Os macrófagos são ativados para realizar suas funções por meio do reconhecimento de muitos tipos diferentes de moléculas microbianas, bem como moléculas do hospedeiro produzidas em resposta a infecções e lesão. Estas várias moléculas ativadoras se ligam a receptores de sinalização específicos localizados na superfície ou dentro do macrófago. Exemplos destes receptores são os receptores do tipo Toll, que são de importância central na imunidade inata . Os macrófagos também são ativados quando receptores em suas membranas plasmáticas ligam a opsoninas na superfície dos microrganismos. As opsoninas são substâncias que recobrem partículas para a fagocitose. Exemplos de receptores para opsoninas são os receptores do complemento e os receptores para anticorpo Fc. Na imunidade adaptativa, os macrófagos são ativados pelas citocinas secretadas e por proteínas de membrana nos linfócitos T.

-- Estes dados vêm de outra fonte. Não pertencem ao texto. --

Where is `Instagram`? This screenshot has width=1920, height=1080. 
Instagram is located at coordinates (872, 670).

Os macrófagos podem adquirir capacidades funcionais distintas, dependendo dos tipos de estímulos ativadores aos quais são expostos.O exemplo mais claro disto é a resposta dos macrófagos a diferentes citocinas produzidas pelos subgrupos de células T. Algumas destas citocinas ativam macrófagos para estes se tornarem eficientes em matar microrganismos, o que é chamado de ativação clássica. Outras citocinas ativam os macrófagos para promover o remodelamento e reparo tecidual, o que se denomina ativação alternativa. Essas diferentes vias de ativação e as citocinas envolvidas também podem assumir diferentes formas morfológicas após a ativação por estímulos externos, tais como microrganismos. Alguns desenvolvem um citoplasma abundante e são chamados de células epitelioides porque são semelhantes às células epiteliais da pele. Os macrófagos ativados podem se fundir para formar células gigantes multinucleadas.

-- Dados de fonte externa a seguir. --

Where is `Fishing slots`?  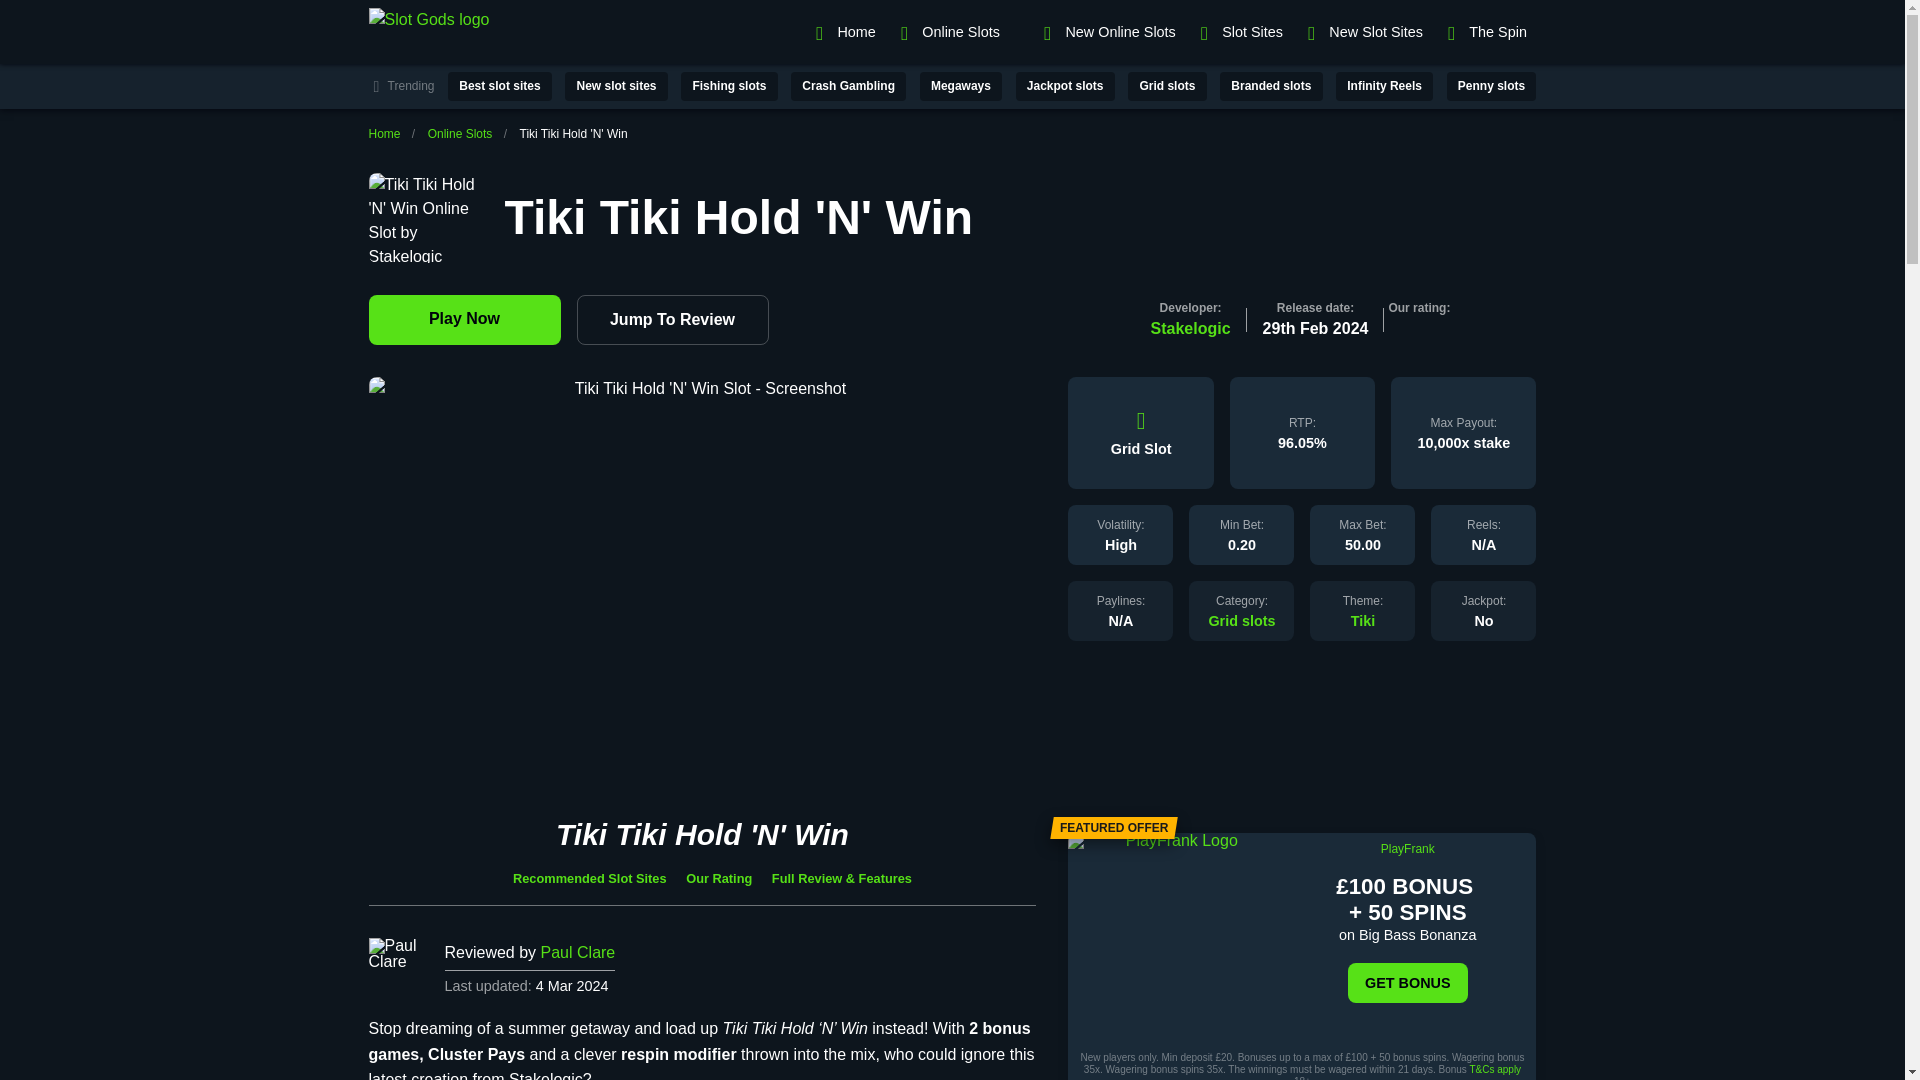
Fishing slots is located at coordinates (729, 86).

Os macrófagos respondem tipicamente aos microrganismos mais próximos tão rapidamente quando os neutrófilos o fazem, mas os macrófagos sobrevivem por muito mais tempo nos locais de inflamação. Diferentemente dos neutrófilos, os macrófagos não são terminalmente diferenciados e podem sofrer divisão celular nos locais de inflamação. Dessa maneira, os macrófagos são as células efetoras dominantes dos estágios finais na resposta imune inata, vários dias após uma infecção se iniciar.